Sasson, who was then the head of the Arab division of the Jewish Agency’s political department, had been appointed by the Agency’s head David Ben-Gurion in February 1945 to coordinate cooperation with French intelligence. The Syrian-born Sasson knew Mardam and had met with him in 1937, when the latter had served as prime minister, [a position to which he would later return]. The French, who were well acquainted with Sasson and thought highly of his operational capabilities, began to collaborate with him in handling Mardam.

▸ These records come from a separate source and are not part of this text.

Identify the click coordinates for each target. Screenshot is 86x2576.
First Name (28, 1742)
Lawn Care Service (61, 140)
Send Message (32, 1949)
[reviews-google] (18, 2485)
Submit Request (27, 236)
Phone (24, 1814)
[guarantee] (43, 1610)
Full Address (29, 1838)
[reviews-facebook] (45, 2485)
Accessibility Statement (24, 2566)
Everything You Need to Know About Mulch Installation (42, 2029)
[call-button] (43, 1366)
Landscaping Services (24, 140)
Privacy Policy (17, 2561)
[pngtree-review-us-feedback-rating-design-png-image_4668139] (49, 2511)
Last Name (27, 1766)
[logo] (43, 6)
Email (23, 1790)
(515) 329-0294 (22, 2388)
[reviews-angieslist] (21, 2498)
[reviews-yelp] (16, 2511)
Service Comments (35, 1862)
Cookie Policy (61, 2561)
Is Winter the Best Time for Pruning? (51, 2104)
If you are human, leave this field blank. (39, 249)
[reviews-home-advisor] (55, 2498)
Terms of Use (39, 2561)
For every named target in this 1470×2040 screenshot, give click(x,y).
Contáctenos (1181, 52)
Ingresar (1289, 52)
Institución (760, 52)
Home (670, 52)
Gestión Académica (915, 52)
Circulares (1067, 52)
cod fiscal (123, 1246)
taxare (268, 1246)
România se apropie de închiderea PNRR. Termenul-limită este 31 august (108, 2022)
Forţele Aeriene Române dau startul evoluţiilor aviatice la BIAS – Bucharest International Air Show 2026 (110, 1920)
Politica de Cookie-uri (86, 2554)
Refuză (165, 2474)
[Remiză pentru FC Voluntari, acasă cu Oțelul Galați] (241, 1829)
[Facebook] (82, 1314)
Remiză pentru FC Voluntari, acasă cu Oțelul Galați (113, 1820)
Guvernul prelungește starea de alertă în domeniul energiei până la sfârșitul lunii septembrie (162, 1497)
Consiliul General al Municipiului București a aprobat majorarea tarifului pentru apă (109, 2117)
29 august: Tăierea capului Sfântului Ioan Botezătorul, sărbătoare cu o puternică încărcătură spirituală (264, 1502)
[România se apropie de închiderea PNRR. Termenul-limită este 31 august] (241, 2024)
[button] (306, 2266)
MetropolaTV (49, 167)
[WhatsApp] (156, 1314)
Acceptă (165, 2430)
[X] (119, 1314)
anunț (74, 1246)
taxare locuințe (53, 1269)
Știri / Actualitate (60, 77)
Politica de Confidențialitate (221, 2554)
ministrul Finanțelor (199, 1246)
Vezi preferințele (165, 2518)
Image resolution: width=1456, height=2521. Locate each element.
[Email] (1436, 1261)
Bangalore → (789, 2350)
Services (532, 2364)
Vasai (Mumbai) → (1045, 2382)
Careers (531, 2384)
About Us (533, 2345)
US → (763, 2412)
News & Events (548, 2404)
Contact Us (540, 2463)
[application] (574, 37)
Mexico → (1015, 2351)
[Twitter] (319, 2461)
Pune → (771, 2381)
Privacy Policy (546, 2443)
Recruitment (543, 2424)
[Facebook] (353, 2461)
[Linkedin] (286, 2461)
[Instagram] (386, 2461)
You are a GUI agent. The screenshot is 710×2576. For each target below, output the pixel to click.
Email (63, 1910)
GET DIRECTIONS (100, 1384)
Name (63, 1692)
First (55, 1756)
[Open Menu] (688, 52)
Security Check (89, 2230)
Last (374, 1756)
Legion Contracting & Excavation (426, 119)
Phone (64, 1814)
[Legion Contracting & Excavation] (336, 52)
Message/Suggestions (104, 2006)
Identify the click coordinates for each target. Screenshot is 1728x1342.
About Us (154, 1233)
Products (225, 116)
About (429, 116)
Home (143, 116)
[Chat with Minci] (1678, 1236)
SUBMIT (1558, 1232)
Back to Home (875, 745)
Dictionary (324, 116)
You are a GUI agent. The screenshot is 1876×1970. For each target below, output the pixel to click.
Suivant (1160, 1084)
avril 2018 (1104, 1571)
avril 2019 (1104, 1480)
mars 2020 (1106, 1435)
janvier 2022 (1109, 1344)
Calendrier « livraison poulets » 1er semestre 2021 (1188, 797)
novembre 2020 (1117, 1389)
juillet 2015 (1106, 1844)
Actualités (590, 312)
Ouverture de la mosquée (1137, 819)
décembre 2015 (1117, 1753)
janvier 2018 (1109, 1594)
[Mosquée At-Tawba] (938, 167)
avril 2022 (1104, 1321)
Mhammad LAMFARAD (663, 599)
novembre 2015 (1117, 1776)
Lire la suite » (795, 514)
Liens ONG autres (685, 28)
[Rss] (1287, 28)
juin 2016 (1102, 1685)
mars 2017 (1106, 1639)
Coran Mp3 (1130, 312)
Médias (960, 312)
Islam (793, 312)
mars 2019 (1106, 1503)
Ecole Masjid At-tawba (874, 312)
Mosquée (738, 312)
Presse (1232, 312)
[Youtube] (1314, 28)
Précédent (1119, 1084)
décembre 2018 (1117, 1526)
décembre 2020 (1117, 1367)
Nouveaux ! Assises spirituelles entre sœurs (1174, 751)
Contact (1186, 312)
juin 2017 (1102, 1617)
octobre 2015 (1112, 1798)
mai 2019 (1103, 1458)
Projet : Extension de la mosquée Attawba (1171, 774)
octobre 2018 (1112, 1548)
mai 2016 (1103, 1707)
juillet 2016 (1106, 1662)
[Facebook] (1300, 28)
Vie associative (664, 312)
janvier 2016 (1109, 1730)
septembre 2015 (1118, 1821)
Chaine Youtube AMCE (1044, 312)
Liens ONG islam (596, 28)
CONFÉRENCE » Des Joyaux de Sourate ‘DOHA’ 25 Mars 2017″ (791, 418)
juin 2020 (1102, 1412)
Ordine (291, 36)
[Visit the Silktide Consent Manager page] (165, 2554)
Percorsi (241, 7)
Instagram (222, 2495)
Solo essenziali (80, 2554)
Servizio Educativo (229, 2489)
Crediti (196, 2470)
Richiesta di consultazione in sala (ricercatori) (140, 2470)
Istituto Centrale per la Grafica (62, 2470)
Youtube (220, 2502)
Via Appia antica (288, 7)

From July 1945, Ben-Gurion had prepared for the possibility of an attack by the Arab states should the Jewish state declare its independence. But the information from Mardam turned the spotlight elsewhere. Ben-Gurion learned that the immediate threat to the establishment of the Jewish state lay not in an attack by Arab armies, but rather in the plan of British military commanders and intelligence agencies in the Middle East to thwart that development by various other means. These included declaring the Haganah militia a terrorist organization and disarming it, and implementing the “Greater Syria plan,” under which a limited Jewish entity would be created in Mandatory Palestine, but not an independent state.